Author:QINSUN Released in:2024-03 Click:30

Computer simulation tests, including tibial scans of 28 patients, and clinical trials of knee alignment osteotomy (TOKA) therapy are currently underway in Italy. This surgery mainly uses 3D metal printing technology to create personalized medical grade titanium alloy plates that are completely suitable for each patient. When combined with surgery, it can be more stable, comfortable, and able to withstand weight than existing ordinary steel plates.

For many people with knee arthritis, a surgical procedure called high tibial osteotomy (HTO) typically brings relief. HTO surgery involves cutting the patient's tibia (tibia) directly below the knee, then using this incision to open a small gap in the bone, and finally maintaining the tibia in that position by fixing a stabilizing steel plate to the cutting side. This will readjust the knees so that the load can now be placed on the less worn parts of the joints.

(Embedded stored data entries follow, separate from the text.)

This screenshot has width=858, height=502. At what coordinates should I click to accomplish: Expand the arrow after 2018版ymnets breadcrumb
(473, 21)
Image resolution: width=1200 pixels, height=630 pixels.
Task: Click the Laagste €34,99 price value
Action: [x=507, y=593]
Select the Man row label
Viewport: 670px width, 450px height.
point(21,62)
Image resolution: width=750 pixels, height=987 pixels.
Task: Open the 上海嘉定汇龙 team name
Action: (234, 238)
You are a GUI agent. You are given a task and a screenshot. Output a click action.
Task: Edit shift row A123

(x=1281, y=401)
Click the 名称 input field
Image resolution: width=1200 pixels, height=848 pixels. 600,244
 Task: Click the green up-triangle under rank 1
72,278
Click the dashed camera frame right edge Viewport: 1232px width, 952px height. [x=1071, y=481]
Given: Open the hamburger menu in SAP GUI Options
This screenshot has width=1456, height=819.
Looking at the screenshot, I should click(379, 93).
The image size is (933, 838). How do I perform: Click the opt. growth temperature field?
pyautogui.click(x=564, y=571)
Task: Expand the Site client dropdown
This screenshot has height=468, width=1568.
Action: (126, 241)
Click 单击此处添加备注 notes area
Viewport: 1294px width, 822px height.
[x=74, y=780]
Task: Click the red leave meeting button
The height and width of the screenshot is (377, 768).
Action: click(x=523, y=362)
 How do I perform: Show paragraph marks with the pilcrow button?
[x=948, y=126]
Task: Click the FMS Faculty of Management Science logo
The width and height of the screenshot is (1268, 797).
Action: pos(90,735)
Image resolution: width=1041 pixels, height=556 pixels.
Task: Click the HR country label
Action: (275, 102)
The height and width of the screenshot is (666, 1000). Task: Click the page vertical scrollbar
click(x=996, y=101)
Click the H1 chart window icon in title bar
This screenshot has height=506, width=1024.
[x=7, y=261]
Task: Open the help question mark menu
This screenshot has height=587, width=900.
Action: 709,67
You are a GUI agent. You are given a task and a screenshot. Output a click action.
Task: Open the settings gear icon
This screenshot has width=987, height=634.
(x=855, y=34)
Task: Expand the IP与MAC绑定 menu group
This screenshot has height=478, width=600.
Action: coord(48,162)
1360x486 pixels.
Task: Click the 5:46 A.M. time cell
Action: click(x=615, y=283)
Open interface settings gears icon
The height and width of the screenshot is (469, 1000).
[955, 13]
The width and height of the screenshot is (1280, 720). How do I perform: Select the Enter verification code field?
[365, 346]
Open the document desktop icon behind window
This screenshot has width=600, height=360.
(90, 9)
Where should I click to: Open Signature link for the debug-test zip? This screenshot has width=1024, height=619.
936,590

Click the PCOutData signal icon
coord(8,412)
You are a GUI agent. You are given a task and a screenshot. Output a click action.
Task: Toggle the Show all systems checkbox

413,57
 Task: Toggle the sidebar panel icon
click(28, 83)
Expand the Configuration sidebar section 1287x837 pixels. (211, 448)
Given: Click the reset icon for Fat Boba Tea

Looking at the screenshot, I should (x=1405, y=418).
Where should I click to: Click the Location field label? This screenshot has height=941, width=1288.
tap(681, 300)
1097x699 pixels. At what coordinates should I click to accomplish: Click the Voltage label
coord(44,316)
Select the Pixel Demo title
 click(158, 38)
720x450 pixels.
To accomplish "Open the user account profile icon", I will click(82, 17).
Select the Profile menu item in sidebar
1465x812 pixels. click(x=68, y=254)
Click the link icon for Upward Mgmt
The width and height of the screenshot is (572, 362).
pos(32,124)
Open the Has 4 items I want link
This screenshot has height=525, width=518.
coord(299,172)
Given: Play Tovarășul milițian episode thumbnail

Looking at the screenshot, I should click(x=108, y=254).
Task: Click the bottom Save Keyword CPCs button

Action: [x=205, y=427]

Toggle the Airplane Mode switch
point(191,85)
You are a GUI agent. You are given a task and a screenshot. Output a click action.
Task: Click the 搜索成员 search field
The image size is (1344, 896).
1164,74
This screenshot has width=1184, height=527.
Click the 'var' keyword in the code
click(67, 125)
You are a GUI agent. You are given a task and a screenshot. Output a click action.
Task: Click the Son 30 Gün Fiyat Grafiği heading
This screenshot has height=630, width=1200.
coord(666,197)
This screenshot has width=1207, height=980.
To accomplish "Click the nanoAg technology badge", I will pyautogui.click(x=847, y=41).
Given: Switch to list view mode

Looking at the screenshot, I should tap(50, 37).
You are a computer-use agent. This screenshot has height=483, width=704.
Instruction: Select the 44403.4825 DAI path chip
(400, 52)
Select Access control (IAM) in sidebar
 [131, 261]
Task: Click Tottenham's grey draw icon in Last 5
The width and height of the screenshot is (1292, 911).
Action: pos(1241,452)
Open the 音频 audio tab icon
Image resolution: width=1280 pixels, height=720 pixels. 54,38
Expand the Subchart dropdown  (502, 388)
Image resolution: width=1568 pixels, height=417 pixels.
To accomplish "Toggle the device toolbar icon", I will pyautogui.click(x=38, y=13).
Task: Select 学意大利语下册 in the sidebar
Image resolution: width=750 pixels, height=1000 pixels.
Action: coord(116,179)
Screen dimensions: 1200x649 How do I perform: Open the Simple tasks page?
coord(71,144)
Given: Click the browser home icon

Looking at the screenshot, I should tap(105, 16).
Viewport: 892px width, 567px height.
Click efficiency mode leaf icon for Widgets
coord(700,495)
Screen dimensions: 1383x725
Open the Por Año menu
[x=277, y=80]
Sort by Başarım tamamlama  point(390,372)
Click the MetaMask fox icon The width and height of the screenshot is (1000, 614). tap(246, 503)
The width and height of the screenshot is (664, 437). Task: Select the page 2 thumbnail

Currently, doctors use "ready-made" steel plates that do not fully match the patient's tibial contour. This means it takes some time to select the bone plate, then place it on the bone and screw it in place. Nevertheless, the resulting knee joint adjustments may not fully meet the requirements.

In the experimental new knee alignment osteotomy (TOKA) surgery developed by the University of Bath in the UK, doctors first perform 3D CT scans of the patient's tibia and knee. Using this data, they then 3D printed a titanium alloy plate with a shape that perfectly matched the patient's tibia. They also printed a patient specific fixture for guiding the placement of the board.

According to the university, TOKA should lead to better knee alignment, increased joint stability, and reduced patient discomfort. In addition, by preparing everything in advance, the duration of the surgery itself should be reduced from two hours to approximately 30 minutes.

In an ongoing trial at the Rizzoli Institute in Italy, 25 patients have undergone the surgery so far. The plan calls for trials to begin in the UK later this year, involving hospitals in Bath, Bristol, Exeter, and Cardiff.